Vetora logo
📄Database Families

Document Stores (MongoDB)

Document stores persist data as schema-flexible JSON-like documents, enabling natural mapping between application objects and database records. MongoDB, the leading document database, combines flexible schemas with rich querying, aggregation pipelines, and horizontal scaling via sharding.

Overview

Document stores represent a fundamentally different data modeling philosophy from relational databases. Instead of distributing data across normalized tables linked by foreign keys, document stores persist complete, self-contained records as JSON-like documents. Each document can have a different structure -- one user document might have an 'address' field while another does not, and nested objects and arrays are first-class citizens. This schema flexibility eliminates the impedance mismatch between application objects (which are hierarchical) and database rows (which are flat), reducing the amount of object-relational mapping (ORM) code developers must write and maintain.

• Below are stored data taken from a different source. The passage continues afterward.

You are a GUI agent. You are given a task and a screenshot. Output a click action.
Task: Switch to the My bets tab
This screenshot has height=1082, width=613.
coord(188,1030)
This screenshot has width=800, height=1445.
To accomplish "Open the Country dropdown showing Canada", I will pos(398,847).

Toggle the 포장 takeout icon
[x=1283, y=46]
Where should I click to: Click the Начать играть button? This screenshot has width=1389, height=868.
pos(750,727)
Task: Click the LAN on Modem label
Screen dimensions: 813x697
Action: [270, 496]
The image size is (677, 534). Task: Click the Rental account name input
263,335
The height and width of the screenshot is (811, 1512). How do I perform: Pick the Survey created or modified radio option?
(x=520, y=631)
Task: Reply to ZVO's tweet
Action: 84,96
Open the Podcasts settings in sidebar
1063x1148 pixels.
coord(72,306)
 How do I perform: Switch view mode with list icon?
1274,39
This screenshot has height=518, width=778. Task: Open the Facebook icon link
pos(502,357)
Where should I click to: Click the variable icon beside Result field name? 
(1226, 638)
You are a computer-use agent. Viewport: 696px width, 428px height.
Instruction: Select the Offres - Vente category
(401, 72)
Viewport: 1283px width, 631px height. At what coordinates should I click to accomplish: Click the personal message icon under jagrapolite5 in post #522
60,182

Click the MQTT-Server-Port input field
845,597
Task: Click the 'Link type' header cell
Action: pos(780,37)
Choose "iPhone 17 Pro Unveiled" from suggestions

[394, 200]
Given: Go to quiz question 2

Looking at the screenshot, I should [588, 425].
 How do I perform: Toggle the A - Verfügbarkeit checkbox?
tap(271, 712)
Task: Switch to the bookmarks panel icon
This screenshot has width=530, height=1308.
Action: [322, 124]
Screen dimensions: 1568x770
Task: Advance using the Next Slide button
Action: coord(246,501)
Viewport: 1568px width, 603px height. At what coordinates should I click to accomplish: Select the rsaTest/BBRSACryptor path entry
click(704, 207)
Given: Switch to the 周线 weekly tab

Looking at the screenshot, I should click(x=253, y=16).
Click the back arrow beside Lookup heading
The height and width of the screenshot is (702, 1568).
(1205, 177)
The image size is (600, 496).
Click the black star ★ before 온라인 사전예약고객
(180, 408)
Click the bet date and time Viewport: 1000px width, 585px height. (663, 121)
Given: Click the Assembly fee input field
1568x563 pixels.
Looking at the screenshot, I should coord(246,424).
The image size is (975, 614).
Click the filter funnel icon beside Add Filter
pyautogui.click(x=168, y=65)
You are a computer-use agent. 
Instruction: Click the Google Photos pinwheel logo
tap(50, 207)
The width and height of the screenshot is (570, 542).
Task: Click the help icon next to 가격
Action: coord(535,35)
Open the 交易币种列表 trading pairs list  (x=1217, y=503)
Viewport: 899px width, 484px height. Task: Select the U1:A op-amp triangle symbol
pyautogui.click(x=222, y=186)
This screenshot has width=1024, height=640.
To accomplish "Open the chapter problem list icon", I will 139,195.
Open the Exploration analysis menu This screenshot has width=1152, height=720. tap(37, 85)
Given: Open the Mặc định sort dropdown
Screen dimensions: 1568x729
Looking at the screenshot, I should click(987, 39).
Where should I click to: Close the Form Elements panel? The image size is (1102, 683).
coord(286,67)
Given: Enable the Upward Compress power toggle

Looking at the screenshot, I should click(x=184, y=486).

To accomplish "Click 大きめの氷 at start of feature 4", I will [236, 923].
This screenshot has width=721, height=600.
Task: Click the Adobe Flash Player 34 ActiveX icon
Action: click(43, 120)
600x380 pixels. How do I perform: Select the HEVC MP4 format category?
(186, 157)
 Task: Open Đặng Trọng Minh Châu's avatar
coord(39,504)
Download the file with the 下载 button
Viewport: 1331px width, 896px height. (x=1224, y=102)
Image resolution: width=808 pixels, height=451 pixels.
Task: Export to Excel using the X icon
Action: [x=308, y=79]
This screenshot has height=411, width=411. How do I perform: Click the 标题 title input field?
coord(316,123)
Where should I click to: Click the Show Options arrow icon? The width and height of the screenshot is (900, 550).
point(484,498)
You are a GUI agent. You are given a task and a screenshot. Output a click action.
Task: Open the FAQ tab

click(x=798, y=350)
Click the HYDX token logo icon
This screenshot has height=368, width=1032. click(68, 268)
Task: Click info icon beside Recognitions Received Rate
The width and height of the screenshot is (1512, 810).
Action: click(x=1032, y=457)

MongoDB, the most widely adopted document database, stores documents in BSON (Binary JSON), an efficient binary encoding that supports additional types like dates, ObjectIDs, decimals, and binary data. Documents are organized into collections (analogous to tables), and each document has a unique _id field. MongoDB supports rich queries on any field within a document, including nested fields and array elements, using a JSON-based query language. Indexes can be created on any field, including fields within nested objects and arrays (multikey indexes). The aggregation pipeline provides a powerful framework for data transformation and analytics, chaining stages like $match, $group, $lookup (left outer join), $unwind, and $project into a processing pipeline.

The critical data modeling decision in document databases is whether to embed related data within a single document or reference it across documents. Embedding (denormalization) stores related data together -- for example, embedding an array of order line items within an order document. This provides atomic reads (one query returns the complete order) and atomic writes (updating the order and its line items in one operation). However, embedding leads to data duplication when the same entity is referenced from multiple documents, and documents have a 16 MB size limit in MongoDB. Referencing (normalization) stores related data in separate collections with ObjectID references, similar to foreign keys. This avoids duplication but requires multiple queries or $lookup aggregation stages to assemble related data, and MongoDB does not enforce referential integrity on references.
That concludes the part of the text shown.